Quasimodo’s condition is caused by kyphosis, a pronounced “forward rounding of the back.” The condition can occur in older people, especially women, due to osteoporosis, which weakens the bones of the spine until they crack and compress. It can also occur in infants due to spinal malformation or in teens because of a “wedging of the spine over time.” Other causes of kyphosis include disk degeneration, Scheuermann’s disease, birth defects, cancer, and cancer treatments. Although the movie doesn’t explain the cause of Quasimodo’s kyphosis, severe cases of the condition, such as his, can cause pain and disfigurement. Today, kyphosis is treated with drugs, therapy, and surgery.[7]
3. Dwarfism
The controversial horror movie Freaks (1932) involves the the beautiful former aerialist Cleopatra’s seduction of a dwarf named Hans, who’s inherited a lot of money. Cleopatra conspires with the circus strongman Hercules to murder Hans after she’s married him, but their plan is thwarted by the other freaks, who are united by the “code of honor” they share. The cast included actual sideshow performers, but the public’s response to the movie was disastrous, and MGM spent the next three decades doing everything they could to distance themselves from the project.
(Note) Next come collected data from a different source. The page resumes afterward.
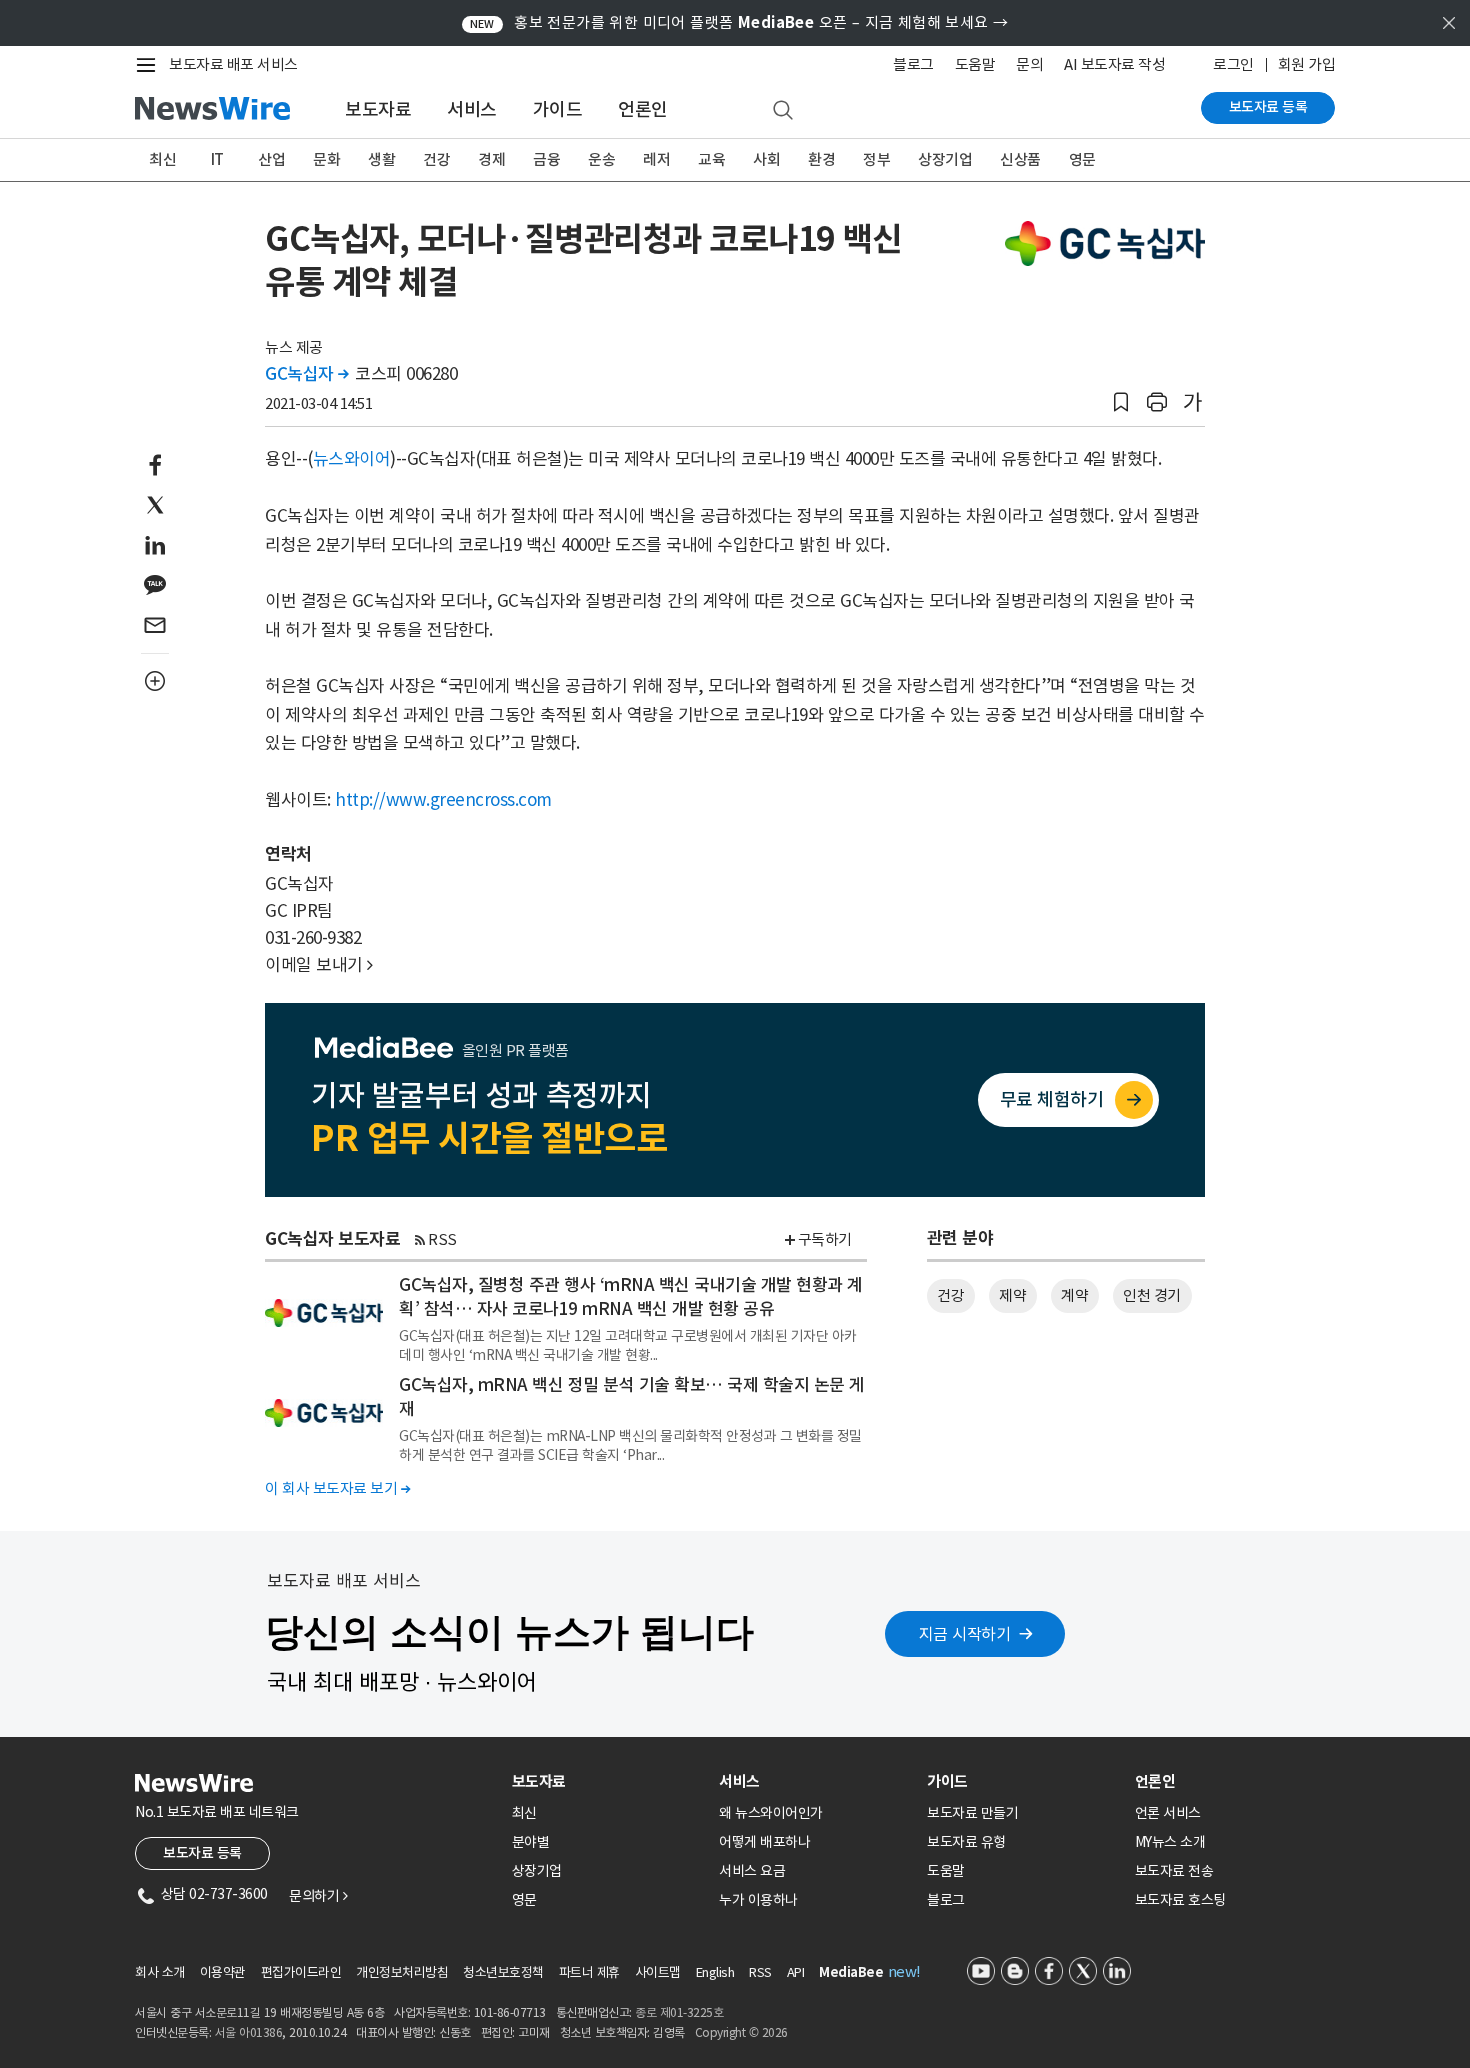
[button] (1121, 402)
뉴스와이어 (352, 459)
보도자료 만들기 (972, 1813)
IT (217, 159)
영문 (1082, 159)
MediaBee (851, 1972)
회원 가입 (1307, 64)
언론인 (643, 109)
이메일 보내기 (319, 965)
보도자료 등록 (1268, 107)
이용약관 (223, 1972)
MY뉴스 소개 (1170, 1842)
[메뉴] (150, 65)
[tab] (608, 1781)
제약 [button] (1012, 1295)
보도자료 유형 (966, 1842)
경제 (491, 159)
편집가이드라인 (301, 1972)
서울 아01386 (249, 2032)
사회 (766, 159)
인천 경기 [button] (1152, 1295)
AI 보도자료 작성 (1114, 64)
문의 (1029, 64)
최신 (162, 159)
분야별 (531, 1842)
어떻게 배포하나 (764, 1842)
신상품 (1020, 159)
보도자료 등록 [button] (202, 1853)
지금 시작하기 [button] (965, 1634)
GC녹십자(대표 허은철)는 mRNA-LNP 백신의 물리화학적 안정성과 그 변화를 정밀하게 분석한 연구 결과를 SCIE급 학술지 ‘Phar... (630, 1445)
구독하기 (825, 1239)
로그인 (1233, 64)
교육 (711, 159)
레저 (656, 159)
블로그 (913, 64)
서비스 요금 (752, 1871)
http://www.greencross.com (443, 800)
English (715, 1972)
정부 (876, 159)
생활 (381, 159)
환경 (821, 159)
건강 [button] (950, 1295)
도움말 (975, 64)
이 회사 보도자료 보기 (337, 1488)
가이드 (558, 109)
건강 (436, 159)
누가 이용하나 (758, 1900)
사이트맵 (658, 1972)
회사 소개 (160, 1972)
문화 (326, 159)
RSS (442, 1239)
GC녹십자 (307, 374)
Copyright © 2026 (741, 2032)
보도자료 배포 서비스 (233, 64)
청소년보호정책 (503, 1972)
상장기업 (945, 159)
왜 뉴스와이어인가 (771, 1813)
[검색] (783, 111)
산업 (271, 159)
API (796, 1972)
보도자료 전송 (1174, 1871)
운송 (601, 159)
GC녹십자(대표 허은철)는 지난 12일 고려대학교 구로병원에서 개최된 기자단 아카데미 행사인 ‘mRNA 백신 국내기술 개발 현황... (628, 1345)
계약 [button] (1074, 1295)
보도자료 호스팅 (1180, 1900)
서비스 (472, 109)
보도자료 (378, 109)
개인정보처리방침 (402, 1972)
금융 (546, 159)
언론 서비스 (1168, 1813)
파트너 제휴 (589, 1972)
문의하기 (318, 1896)
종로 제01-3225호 (679, 2012)
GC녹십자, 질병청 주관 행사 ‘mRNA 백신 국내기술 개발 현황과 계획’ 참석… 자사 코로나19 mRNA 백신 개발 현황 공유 (631, 1297)
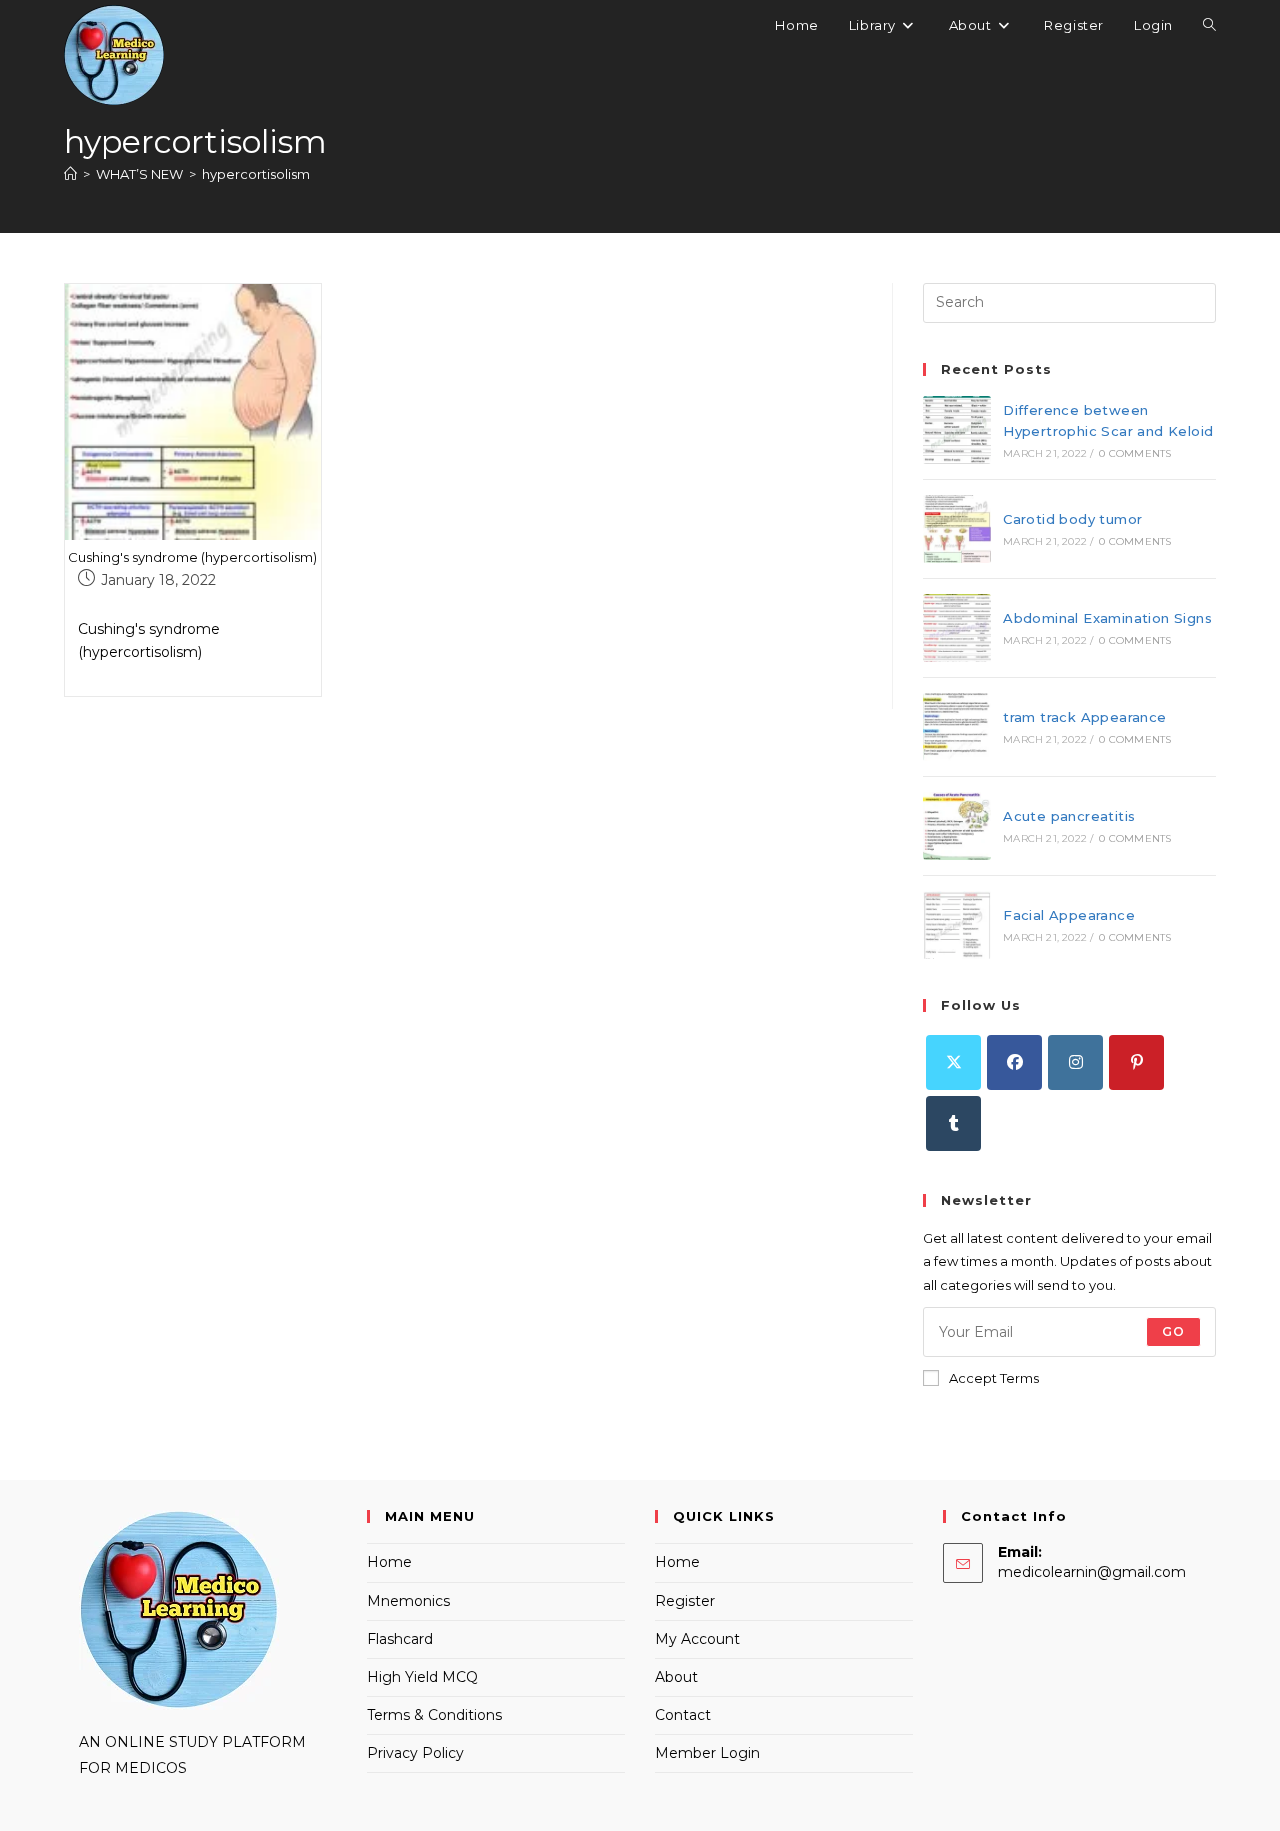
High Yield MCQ (422, 1677)
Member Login (707, 1753)
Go (1173, 1331)
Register (685, 1601)
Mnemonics (408, 1601)
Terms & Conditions (434, 1715)
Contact (683, 1715)
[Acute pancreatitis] (957, 826)
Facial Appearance (1069, 915)
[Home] (70, 174)
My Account (697, 1639)
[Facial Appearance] (957, 925)
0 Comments (1135, 453)
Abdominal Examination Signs (1107, 618)
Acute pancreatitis (1069, 816)
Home (389, 1562)
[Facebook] (1014, 1062)
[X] (953, 1062)
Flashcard (400, 1639)
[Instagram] (1075, 1062)
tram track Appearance (1084, 717)
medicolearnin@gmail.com (1092, 1572)
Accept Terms (994, 1378)
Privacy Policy (415, 1753)
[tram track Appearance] (957, 727)
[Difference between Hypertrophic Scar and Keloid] (957, 430)
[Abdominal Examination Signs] (957, 628)
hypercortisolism (256, 174)
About (676, 1677)
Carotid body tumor (1072, 519)
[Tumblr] (953, 1123)
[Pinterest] (1136, 1062)
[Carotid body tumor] (957, 529)
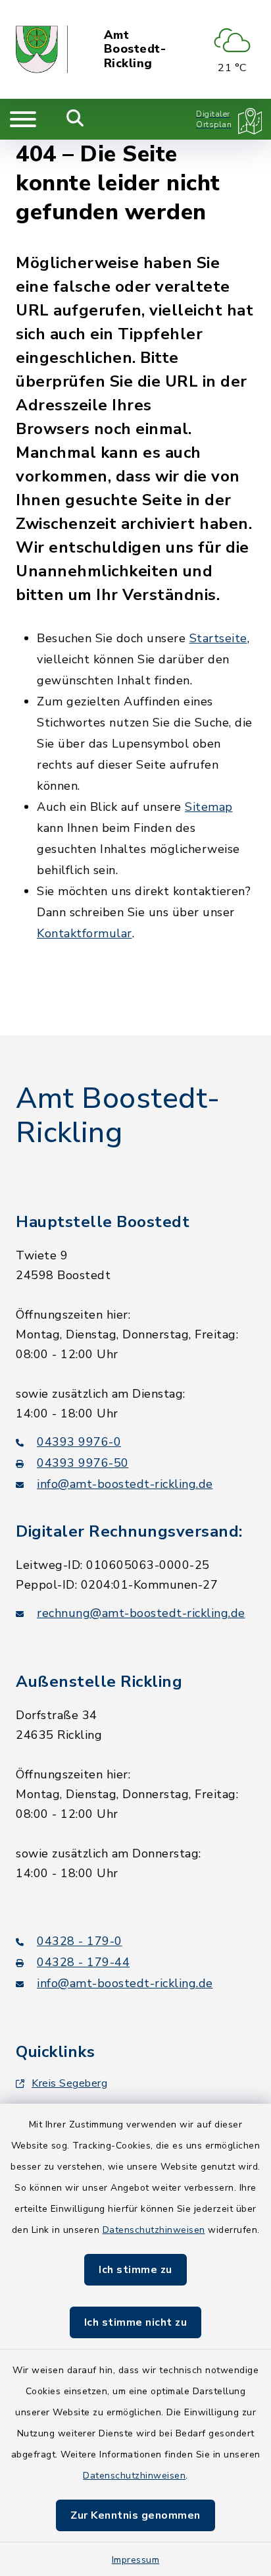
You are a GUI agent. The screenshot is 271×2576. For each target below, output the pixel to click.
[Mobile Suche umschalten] (75, 119)
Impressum (136, 2560)
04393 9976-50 (83, 1463)
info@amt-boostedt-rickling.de (125, 1484)
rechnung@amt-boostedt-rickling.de (141, 1613)
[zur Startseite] (42, 49)
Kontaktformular (84, 933)
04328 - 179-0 (79, 1941)
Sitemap (209, 807)
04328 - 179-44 (83, 1962)
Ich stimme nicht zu (135, 2322)
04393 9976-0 (79, 1442)
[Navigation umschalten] (23, 119)
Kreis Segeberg (69, 2083)
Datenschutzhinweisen (154, 2230)
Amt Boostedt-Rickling (135, 49)
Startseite (218, 638)
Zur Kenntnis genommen (135, 2515)
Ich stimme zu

A dwarf is defined as any full-grown adult who is 147 centimeters (4’10”) or less. Dwarfism is caused by either genetics or a medical condition. Most cases result from a random genetic mutation in the DNA from either parent. Other causes include growth hormone deficiency and poor nutrition. Hormone therapy, surgery, lifestyle accommodations, and emotional support are used to address symptoms associated with the condition.[8]
2. Paraplegia
In Kongo (1932), a remake of West of Zanzibar (1928), a wheelchair-bound paraplegic white man posing as a “living god” rules an African area, exploiting the indigenous people’s superstitious beliefs through “stage magic” and subduing the few other white people who live in his domain through sadistic measures.
Paraplegia is caused by the occurrence of a spinal cord injury “below the first thoracic spinal nerve.” As a result of such injury, the legs lose feeling and some degree of movement. Paraplegia can be complicated by skin care problems and by losses of bladder or bowel control and sensory or motor function. Short-term treatment seeks to recover as much function as possible, while long-term treatment focuses on compensation for the effects of the condition and avoiding complications.[9]
1. Photosensitivity
In The Others (2001), Grace Stewart and her children, Anne and Nicholas, have taken refuge in a Channel Islands mansion during the end of World War II, awaiting the return of their husband and father, who’s on his way home from the front lines. Anne and Nicholas have photosensitivity, an extreme allergy to sunlight. To prevent them from developing sores or having their throats “close up,” the windows’ heavy curtains must be kept drawn at all times. After the arrival of a mysterious trio of servants, Grace begins to suspect her house is haunted by possibly malevolent ghosts. As it turns out, she’s half-right: The mansion is haunted—but not by the ghosts she imagines.
Photosensitivity results from “an immune system reaction to sunlight.” Most often, it produces a red rash on the “ ‘V’ of the neck, or on the back of the hands, arms, or calves.” More severe reactions include the development of hives and blisters or a spreading of the reaction to skin covered by clothes.
The treatment for photosensitivity, as The Others suggests, is avoiding sunlight by wearing protective clothing, using sunscreens, and discontinuing the use of drugs that cause photosensitivity.[10]